雪乃さんの助言を受けつつ、冠婚葬祭用のスーツなどを何着か買い込んでいるうちに、お昼になったので一旦集まってフードコートで食事を取ることとなった。
「鎮!」
新しい服に身を包んだハンナが手を振りながらこちらへ駆けよって来る。
「どうです? 似合ってるでしょう」
「ああ、似合っている」
俺が肯定すると、笑みを浮かべながら俺の手を取り引っ張る。
「旭子も新しい服を買ったんです。見てあげてください」
ハンナに引っ張られ、裕子の背の後ろにいる旭子まで俺は連れてこられた。
「ほら、鎮さん来たよ」
「あ、裕子! いきなり避けないで……」
俺と対面になった旭子はおどおどとして近場に立っていた悠乃の後ろに立とうとする。
「あのね! あいつに見てもらいたくて買ったんだからビクビクしてんじゃないわよ!」
「ちょっと! 押さないでよ!」
悠乃に背を押され、結局俺の前に立った旭子。足の良く見えるスカートに、肩や鎖骨部分が丸見えのセーターという露出の多い服装は、確かに人前に出るには気恥ずかしさを覚えるに十分だ。
「変、かしらね? あはは……」
「似合っている。堂々としていろ」
「鎮さん……その、ありがとうね」
旭子は目を潤ませ呟くように俺へ感謝する。ありがとうの一言の含意を俺は図りかねたが、旭子は今この場で笑っていられることも含めて言っているような気がした。
「気にするな。さあ、昼飯にしよう」
「あっ、鎮さん」
俺が旭子の手を引いて雪乃さんたちのいるフードコートまで行こうとすると、旭子の反対側の手をハンナが握る。
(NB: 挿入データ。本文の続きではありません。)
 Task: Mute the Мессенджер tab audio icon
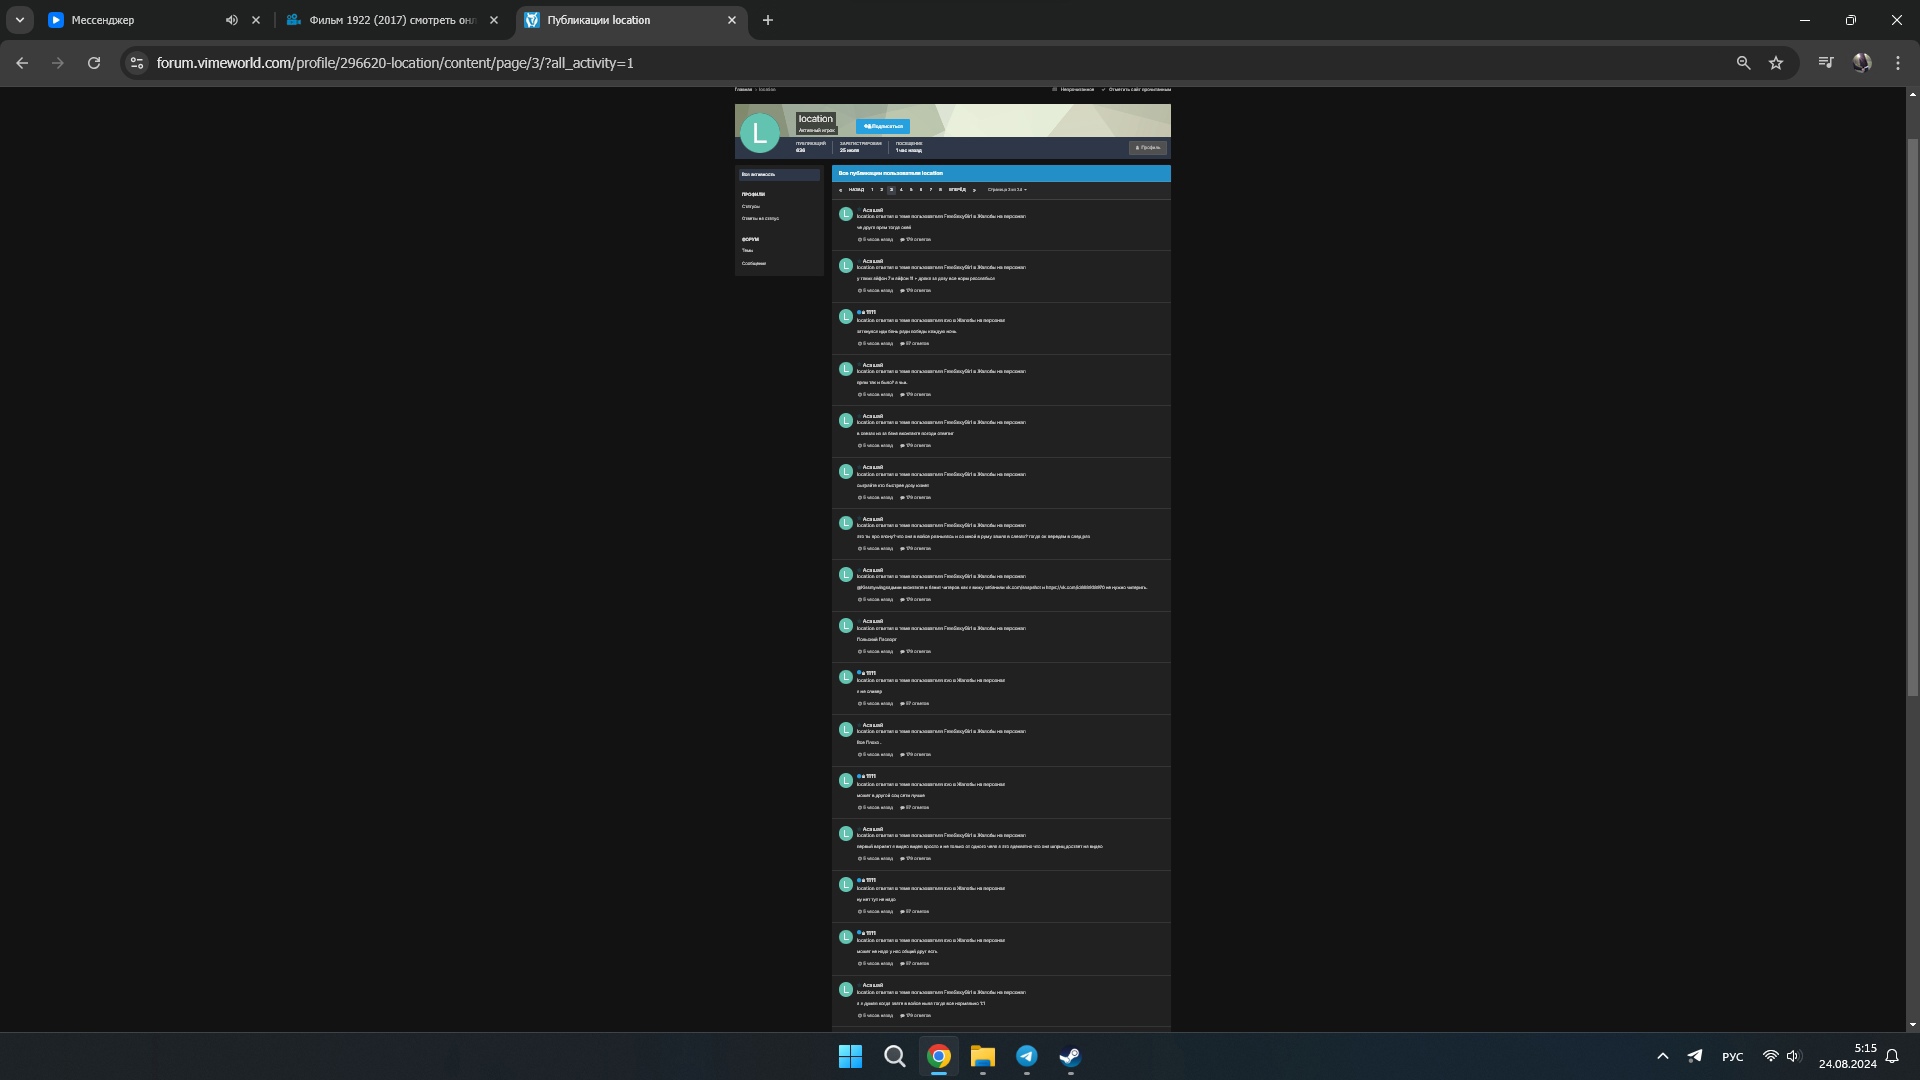click(x=232, y=20)
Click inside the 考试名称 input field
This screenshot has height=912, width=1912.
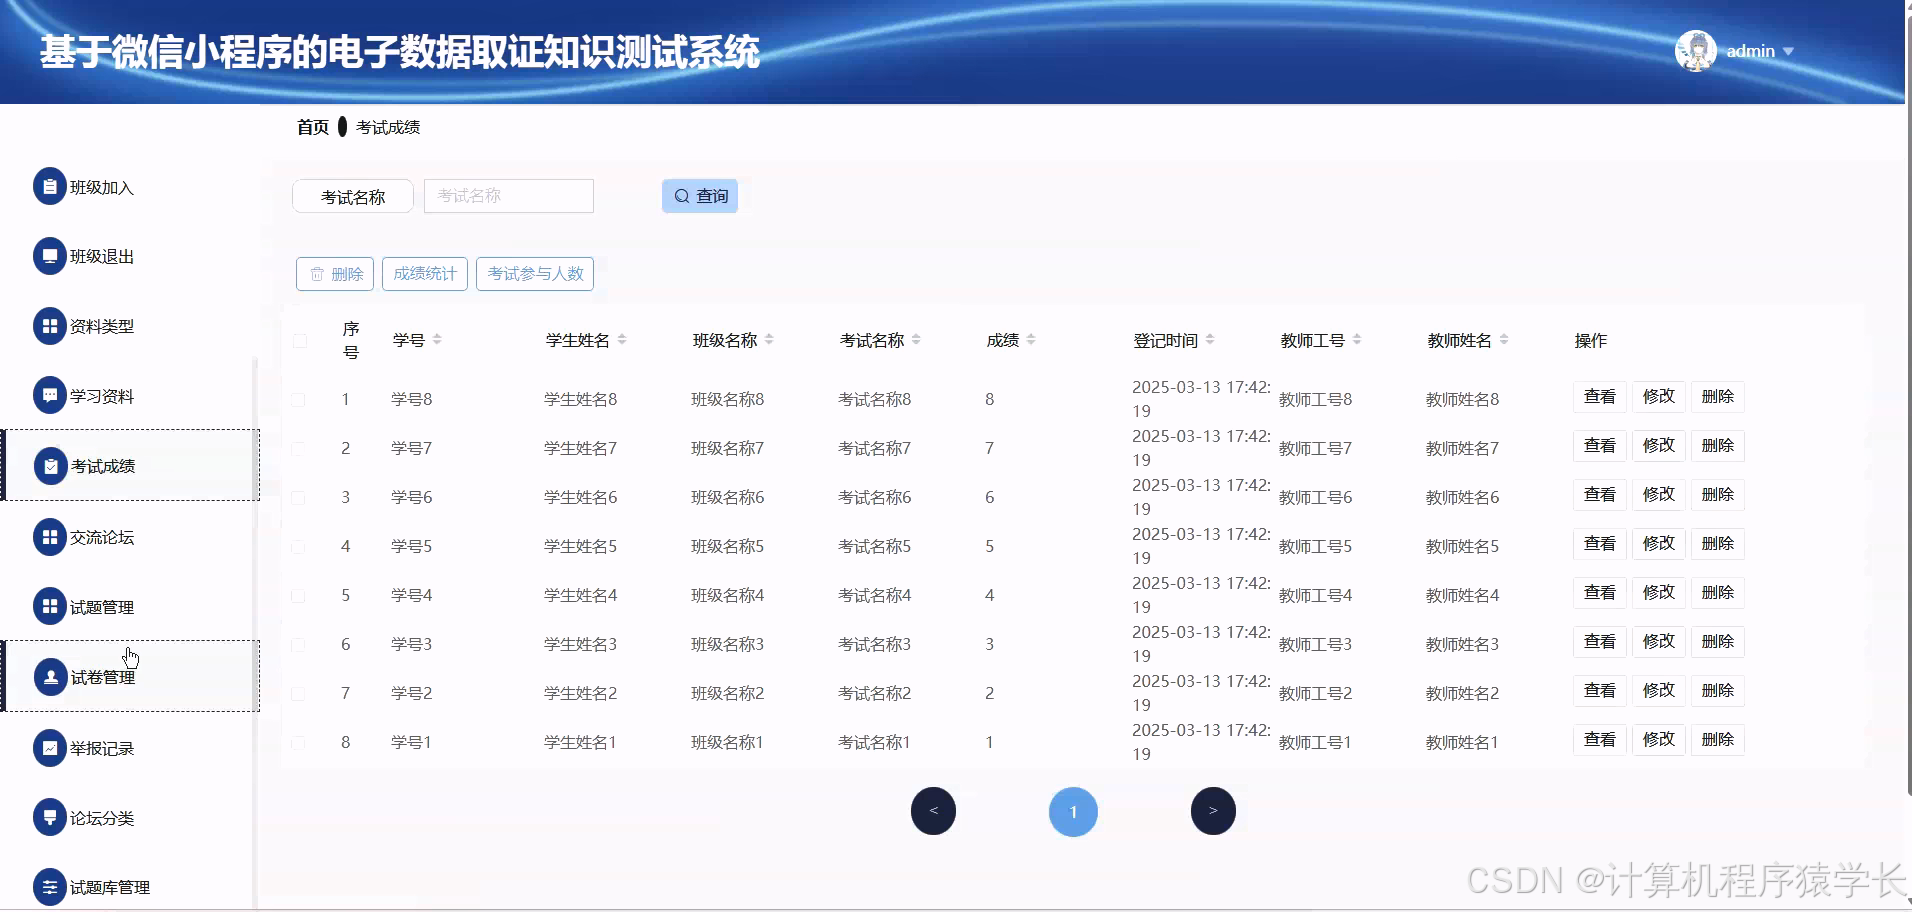coord(508,195)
「旭子。これからは楽しんで生きましょう。私と鎮、他のみんなも旭子と一緒ですよ。ね、鎮?」
「その通りだ」
旭子の目から涙が零れだすのをあえて無視してハンナと一緒に歩調を速める。
「旭子ー、急がないとソラが腹を空かせてフードコートで暴れ回っちゃいますよ~」
「そうだなハンナ。走るか」
「はい!」
俺とハンナの掛け合いの何かが琴線に触れたらしく、旭子は涙を零しながらも口元には笑みが浮かんでいた。
「ふふっ、そうね! 私も負けてられないわ!」
「あ、でも。人ごみで走るのは迷惑ですね。走るのは止めときましょう」
「そうだな」
「何よもう! 二人してからかって!」
ハンナと旭子の表情は笑顔に変わり、俺の口元もいつのまにか口の端が緩み笑顔になっていた。